26. 26.- Use of an artificial nucleic acid structure according to one of claims 1 to 24, or of a cell according to the invention. claim 25 for the preparation of a medicament for the treatment of a disease selected from the group consisting of infections, tumors, leukemias, autoimmune diseases, allergies, arthritis, inflammations, organ rejections, transplant reactions against host, coagulation diseases of blood, diseases of circulation, blood poverty (anemia), hormonal diseases and injuries of the central nervous system.
27. 27. Procedure for the preparation of the artificial nucleic acid structures according to one of claims 1 to 24, wherein the individual elements are linked together stepwise.

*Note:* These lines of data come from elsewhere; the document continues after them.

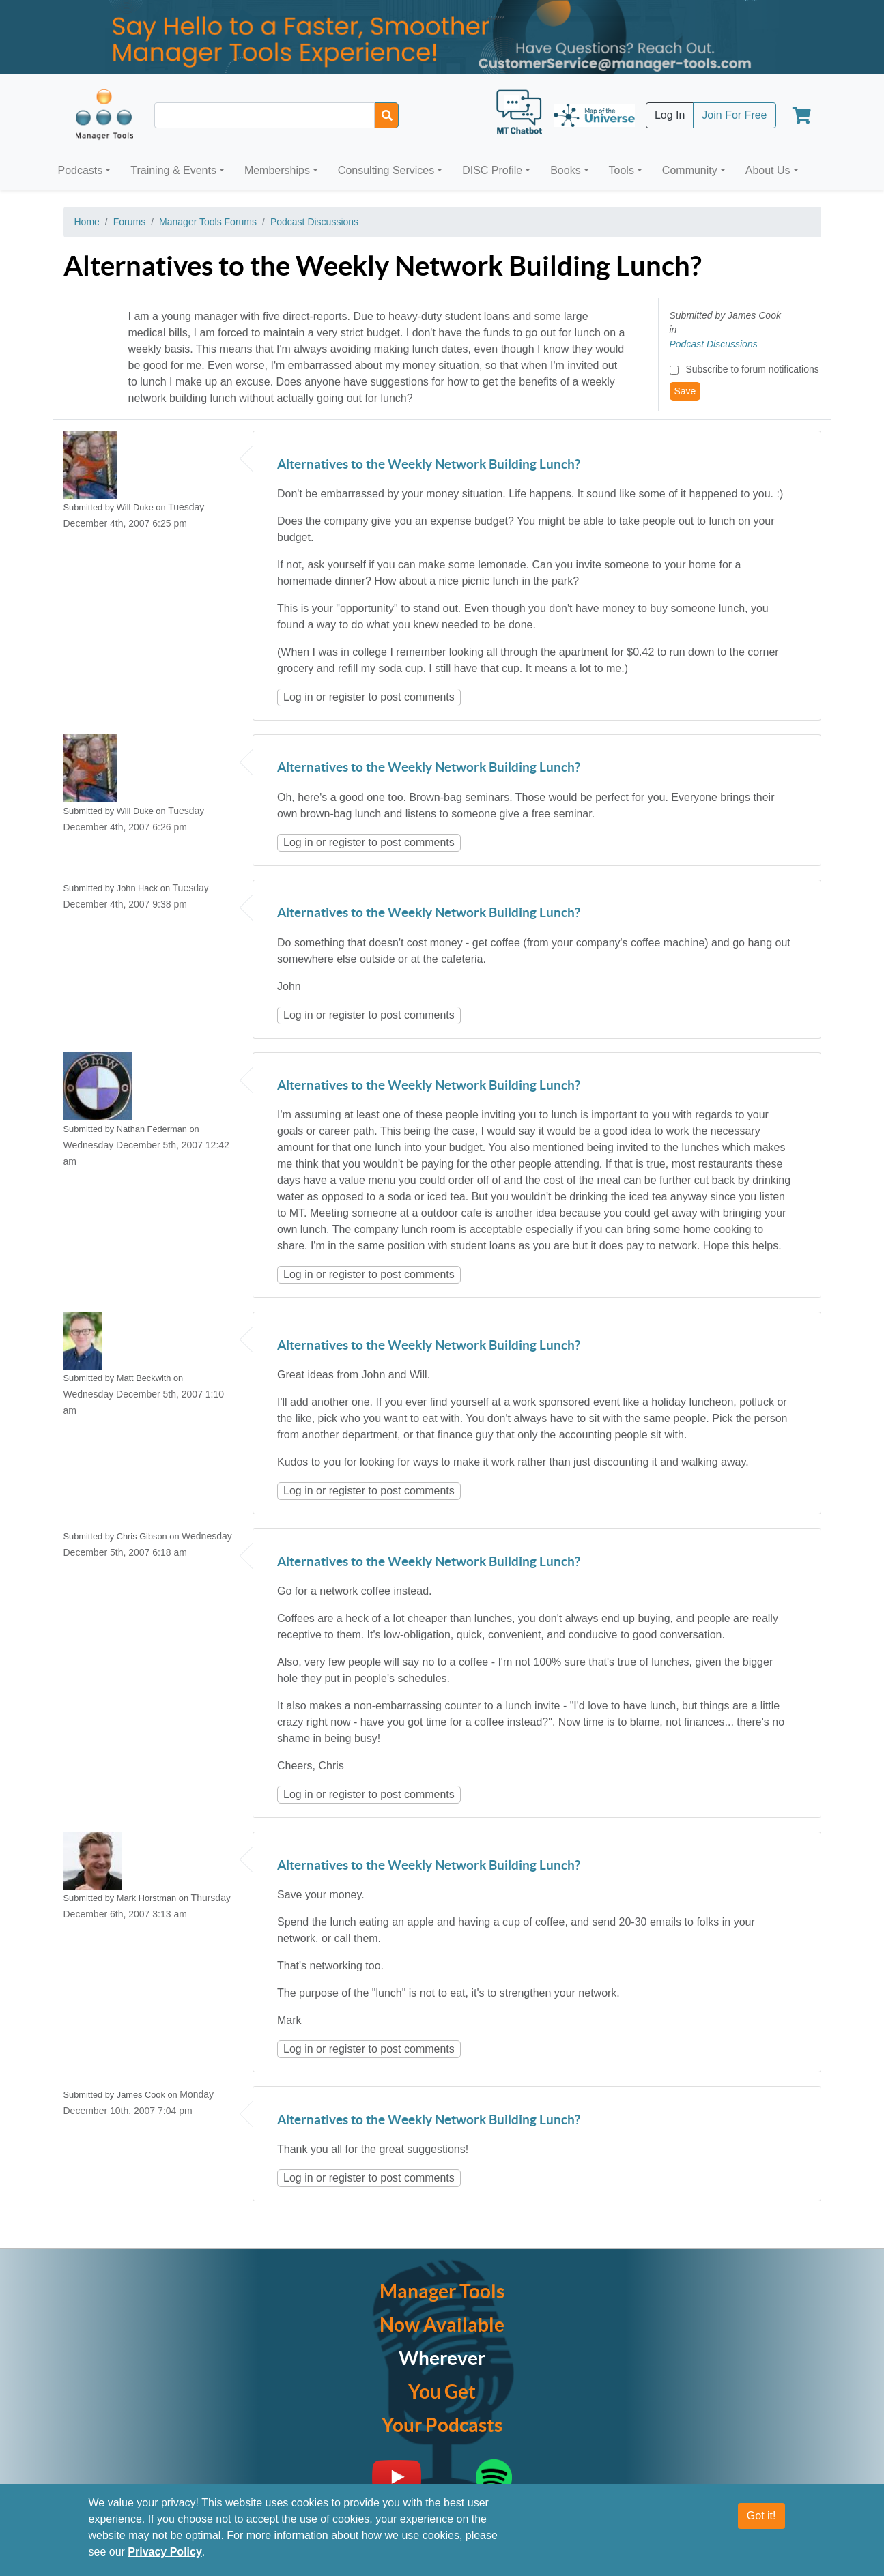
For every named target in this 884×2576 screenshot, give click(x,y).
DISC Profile (492, 170)
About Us (767, 170)
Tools (621, 170)
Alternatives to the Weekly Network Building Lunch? (428, 465)
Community (689, 170)
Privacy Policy (165, 2552)
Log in (298, 697)
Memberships (277, 170)
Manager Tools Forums (208, 221)
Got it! (761, 2515)
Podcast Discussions (314, 221)
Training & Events (173, 170)
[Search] (387, 115)
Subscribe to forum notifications (751, 369)
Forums (129, 221)
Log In (670, 115)
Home (87, 221)
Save (685, 391)
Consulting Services (386, 170)
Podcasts (80, 170)
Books (565, 170)
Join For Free (734, 115)
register (347, 697)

28. 28. Use of a cell according to claim 25, for the preparation of a medicament for the therapy of diseases according to claim 24, characterized perqué at least one cell is administered externally, r.traves cai, nasal, intrabronchial, oral or in the gastrointestinal tract, or injected into an organ, a body cavity, the musculature, subcutaneously or in the bloodstream for the prophylaxis or therapy of a disease.